Over the last few days, the concept of a monad has (finally) started making some sense to me! It feels like this opens up a huge amount of new things that I can learn about now, which is exciting.

By the way, the resources that made things start to intuitively click for me were:

the introduction to monads in the context of probability monads in sections 1.1 of Paolo Perrone's thesis
the crash course on monads and their algebras in section 2.4 of "Higher-Dimensional Categories", by Eugenia Cheng and Aaron Lauda.

At this point, I'm curious to learn what people use monads for, at a very high level! Here are some of the examples I've seen so far:

We can use monads to talk about relationships between "iterated versions" of some kind of construction. The example I've read about here is that we can use monads to talk about probability distributions of probability distributions. The monad endofunctor $P$ sends an object $X$ to an object $PX$ describing probability distributions on $X$ . Interestingly, the natural transformation $\mu: PP \to P$ with components $\mu_X: PPX \to PX$ sends each "probability distribution of probability distributions" to a single probability distribution, I think intuitively obtained by taking a probability-weighted average.

Instructions:
a – Answer the following questions about the post on monads, one line each:
(i) Who are the authors of "Higher-Dimensional Categories"?
(ii) To what does the monad endofunctor $P$ send an object $X$?
(iii) What are the components of the natural transformation $\mu: PP \to P$?
b – Quote the post on monads verbatim, starting at "We can use monads to talk about relationships" and ending at "a probability-weighted average.".

(Recorded data)
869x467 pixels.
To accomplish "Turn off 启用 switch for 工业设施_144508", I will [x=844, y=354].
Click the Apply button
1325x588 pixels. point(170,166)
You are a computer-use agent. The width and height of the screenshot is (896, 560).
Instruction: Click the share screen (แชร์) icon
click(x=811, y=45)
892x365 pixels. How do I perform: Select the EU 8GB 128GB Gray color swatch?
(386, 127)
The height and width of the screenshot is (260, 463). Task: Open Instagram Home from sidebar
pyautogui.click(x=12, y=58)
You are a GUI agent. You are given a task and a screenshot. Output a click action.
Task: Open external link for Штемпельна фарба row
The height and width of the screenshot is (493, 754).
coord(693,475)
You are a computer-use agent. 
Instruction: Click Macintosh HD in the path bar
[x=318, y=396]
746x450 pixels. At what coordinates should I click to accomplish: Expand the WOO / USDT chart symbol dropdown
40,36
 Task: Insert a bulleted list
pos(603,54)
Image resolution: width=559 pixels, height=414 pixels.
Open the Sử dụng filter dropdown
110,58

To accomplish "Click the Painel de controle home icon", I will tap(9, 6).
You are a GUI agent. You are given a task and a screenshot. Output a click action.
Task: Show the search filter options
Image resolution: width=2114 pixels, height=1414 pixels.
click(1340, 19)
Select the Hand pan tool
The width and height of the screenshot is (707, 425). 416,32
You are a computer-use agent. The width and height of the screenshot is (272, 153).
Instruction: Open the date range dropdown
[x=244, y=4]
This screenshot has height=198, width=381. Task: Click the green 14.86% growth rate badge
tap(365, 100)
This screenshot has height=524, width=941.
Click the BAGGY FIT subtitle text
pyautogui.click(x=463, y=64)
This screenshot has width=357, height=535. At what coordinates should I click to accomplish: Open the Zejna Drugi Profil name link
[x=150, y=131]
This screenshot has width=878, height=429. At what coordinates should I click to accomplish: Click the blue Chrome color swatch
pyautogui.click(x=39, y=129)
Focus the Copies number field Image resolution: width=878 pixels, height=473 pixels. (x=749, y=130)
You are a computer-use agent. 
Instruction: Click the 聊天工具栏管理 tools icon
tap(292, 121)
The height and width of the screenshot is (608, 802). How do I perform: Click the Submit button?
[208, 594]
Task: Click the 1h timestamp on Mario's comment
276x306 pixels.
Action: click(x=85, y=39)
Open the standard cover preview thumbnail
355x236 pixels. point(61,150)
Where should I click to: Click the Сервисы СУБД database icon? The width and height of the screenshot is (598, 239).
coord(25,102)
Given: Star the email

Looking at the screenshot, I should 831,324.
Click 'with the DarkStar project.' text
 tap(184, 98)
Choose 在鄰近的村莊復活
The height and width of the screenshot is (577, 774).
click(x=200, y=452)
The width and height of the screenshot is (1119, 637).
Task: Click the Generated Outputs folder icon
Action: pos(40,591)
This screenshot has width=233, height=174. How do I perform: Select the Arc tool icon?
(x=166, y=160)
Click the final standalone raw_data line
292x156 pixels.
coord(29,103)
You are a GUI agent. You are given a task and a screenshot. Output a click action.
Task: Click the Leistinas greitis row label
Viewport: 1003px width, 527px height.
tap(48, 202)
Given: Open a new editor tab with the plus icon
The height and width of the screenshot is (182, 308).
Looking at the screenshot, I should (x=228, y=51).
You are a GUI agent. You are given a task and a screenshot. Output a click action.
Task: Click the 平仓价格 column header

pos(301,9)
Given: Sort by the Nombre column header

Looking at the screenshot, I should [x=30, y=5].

Outputs for the tasks:
a –
(i) Eugenia Cheng and Aaron Lauda.
(ii) To an object $PX$ describing probability distributions on $X$.
(iii) $\mu_X: PPX \to PX$.

b –
We can use monads to talk about relationships between "iterated versions" of some kind of construction. The example I've read about here is that we can use monads to talk about probability distributions of probability distributions. The monad endofunctor $P$ sends an object $X$ to an object $PX$ describing probability distributions on $X$ . Interestingly, the natural transformation $\mu: PP \to P$ with components $\mu_X: PPX \to PX$ sends each "probability distribution of probability distributions" to a single probability distribution, I think intuitively obtained by taking a probability-weighted average.